Conway Christ Redneck Superstar: The greatest country'n'western story ever told is a satirical theatre production originally performed at La Boite Theatre's late night cabaret La Bamba on 13–16 November 1985. The production was directed by David Pyle and Sean Mee. The 1985 production featured 80 cast members and a 26-piece band. The season was booked out prior to opening night.

History 
Conway Christ Redneck Superstar was the second of six plays produced between 1985 and 1996 by a group of arts workers who formed a company called ToadShow Pty Ltd in 1986. All productions blended two well-known stories and interspersed the story with popular songs while satirising local politics and providing social comment.

ToadShow produced The Paisley Pirates of Penzance (1985), Conway Christ Redneck Superstar (1985) and Hound of Music (1986), SherWoodstock (1990), Phantoad of the Opera (1991) and Glamalot (1996). Theatre critic John Harris said, "The musicals are unique to Brisbane, conceived and written by a combination of talents undoubtedly unlike any to be found anywhere else in the world. They employ music with a rock beat, satire with a light touch, and casts of dozens, scores, or hundreds, depending upon the venue."

Story 
The story of Jesus Christ, Superstar is relocated to the south of North America where downtrodden rural workers are exploited by the evil Boss Roman.

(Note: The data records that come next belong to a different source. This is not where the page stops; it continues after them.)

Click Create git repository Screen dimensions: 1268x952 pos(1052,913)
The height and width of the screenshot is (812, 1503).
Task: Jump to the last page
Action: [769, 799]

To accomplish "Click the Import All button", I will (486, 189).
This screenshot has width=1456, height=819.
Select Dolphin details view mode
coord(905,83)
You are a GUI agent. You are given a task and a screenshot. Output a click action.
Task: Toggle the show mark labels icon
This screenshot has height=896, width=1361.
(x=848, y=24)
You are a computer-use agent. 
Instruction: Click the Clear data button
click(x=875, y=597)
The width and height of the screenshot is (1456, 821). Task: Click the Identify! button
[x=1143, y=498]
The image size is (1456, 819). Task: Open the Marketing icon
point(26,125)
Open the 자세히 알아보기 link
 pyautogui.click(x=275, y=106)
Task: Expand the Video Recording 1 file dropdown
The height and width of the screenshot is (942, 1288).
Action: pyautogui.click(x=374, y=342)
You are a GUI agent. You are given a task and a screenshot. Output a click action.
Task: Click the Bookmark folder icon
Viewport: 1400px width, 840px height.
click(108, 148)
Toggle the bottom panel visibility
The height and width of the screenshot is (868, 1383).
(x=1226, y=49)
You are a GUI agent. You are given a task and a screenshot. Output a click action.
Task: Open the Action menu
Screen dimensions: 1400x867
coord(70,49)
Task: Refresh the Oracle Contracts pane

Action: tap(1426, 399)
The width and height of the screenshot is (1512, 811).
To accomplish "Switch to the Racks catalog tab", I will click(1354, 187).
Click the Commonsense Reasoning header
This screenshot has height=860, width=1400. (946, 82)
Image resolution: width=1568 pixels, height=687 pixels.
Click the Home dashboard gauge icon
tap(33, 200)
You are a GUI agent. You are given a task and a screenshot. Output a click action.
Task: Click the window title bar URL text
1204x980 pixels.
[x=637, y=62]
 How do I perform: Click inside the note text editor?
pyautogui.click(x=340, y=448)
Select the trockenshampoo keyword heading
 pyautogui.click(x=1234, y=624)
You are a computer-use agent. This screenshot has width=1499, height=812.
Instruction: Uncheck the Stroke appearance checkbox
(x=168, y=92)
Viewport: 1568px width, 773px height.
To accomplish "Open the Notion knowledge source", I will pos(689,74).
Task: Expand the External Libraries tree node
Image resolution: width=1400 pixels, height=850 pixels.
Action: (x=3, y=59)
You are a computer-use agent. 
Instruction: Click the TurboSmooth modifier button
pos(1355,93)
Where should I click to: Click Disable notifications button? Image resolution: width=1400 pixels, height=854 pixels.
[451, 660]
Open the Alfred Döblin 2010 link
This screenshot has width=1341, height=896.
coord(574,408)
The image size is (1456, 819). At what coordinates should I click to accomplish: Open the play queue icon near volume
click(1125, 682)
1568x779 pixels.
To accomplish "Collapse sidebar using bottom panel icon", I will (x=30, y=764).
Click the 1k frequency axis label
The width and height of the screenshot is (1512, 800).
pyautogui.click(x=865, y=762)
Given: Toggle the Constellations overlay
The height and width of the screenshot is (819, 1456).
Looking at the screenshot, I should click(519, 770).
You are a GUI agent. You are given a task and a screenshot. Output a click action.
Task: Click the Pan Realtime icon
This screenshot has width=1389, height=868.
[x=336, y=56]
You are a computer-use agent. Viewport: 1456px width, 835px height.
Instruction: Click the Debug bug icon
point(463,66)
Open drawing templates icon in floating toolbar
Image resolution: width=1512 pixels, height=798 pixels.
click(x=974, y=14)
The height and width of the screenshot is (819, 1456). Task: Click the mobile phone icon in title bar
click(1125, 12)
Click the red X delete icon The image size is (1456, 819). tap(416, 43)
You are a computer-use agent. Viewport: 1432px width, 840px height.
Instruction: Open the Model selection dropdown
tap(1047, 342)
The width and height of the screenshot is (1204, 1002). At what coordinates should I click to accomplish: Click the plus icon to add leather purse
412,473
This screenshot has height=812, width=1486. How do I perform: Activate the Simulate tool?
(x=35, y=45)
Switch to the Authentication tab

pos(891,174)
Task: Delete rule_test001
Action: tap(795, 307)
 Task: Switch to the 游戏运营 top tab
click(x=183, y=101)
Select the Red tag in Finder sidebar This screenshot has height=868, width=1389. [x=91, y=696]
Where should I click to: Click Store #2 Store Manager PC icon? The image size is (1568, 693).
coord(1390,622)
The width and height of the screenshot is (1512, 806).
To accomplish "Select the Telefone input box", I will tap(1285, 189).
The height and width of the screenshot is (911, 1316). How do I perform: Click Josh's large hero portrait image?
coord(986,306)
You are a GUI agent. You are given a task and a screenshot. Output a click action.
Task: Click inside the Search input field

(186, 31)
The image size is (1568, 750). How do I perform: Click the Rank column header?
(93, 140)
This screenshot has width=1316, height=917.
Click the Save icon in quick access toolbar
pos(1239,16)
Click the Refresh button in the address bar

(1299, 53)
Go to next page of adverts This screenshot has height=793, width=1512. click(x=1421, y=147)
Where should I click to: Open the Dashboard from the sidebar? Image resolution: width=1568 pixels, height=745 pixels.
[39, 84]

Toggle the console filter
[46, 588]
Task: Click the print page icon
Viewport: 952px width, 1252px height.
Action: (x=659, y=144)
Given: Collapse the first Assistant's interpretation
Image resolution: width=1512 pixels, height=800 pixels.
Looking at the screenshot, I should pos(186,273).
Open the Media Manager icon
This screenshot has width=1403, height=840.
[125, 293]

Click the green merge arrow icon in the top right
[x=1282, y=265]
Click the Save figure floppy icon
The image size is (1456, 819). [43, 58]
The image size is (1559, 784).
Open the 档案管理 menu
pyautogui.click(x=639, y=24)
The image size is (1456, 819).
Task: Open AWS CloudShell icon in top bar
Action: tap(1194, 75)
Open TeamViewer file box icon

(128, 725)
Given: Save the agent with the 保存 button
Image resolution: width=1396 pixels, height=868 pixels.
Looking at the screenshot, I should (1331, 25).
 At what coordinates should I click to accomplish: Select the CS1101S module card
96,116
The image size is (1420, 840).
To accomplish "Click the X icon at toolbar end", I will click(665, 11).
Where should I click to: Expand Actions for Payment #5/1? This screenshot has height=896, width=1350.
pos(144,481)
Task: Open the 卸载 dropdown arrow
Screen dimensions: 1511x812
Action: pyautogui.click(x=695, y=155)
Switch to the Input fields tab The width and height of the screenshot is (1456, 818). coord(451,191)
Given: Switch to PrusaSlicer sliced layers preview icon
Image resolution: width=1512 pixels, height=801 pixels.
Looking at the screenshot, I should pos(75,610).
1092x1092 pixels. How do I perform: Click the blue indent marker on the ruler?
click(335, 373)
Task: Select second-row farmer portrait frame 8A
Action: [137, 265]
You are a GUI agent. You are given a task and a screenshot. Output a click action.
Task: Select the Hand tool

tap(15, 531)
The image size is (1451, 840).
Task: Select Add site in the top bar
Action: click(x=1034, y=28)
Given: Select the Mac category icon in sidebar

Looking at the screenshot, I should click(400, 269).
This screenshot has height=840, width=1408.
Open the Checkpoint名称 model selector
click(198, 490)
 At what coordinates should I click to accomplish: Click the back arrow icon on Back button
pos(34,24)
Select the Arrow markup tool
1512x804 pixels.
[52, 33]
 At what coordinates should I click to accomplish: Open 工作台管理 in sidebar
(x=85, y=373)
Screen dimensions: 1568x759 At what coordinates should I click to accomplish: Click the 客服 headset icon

The workers seek assistance from retired gunslinger Joe Christ whose son Conway goes to the rescue. The satire includes elements of classic country and western music and films particularly The Magnificent Seven and High Noon.

Music 

 Heaven Is My Woman's Love
 Working For The Man
 Wand'rin' Star
 Walk Tall
 If I Were A Carpenter
 Convoy
 Jesus Christ, Superstar
 Stand By Your Man
 These Boots Were Made For Walkin'
 Gethsemane
 Are You Lonesome Tonight?
 (The Man Who Shot) Liberty Valance
 Ring Of Fire
 I Remember You
 Here You Come Again

Cast 

 Conway Christ - Pat Leo
 Boss Roman - Paul Sugars
 Mary Lou Magdalene - Justine Anderson
 Judith Iscariot - Toni Mott
 Qantas Pilot - Barry Searle
 Mary Christ - Lisa Hickey
 Joseph Christ - Adam Couper
 Mayor - Maria Cleary
 Sheriff - Andrew Blackman
 Roman I - Stephen O'Keefe
 Roman II - Scott Witt
 Roman III - Lil Kelman
 Juan - Simon Stocks
 Doo - Tony Biggs
 Trey - Annie Henderson
 Peter Bob - Roger Rosser
 Luke - Katrina Devery

Reception 
Sue Gough in The Australian said it was "the cleverest and most energetic show I have seen all year."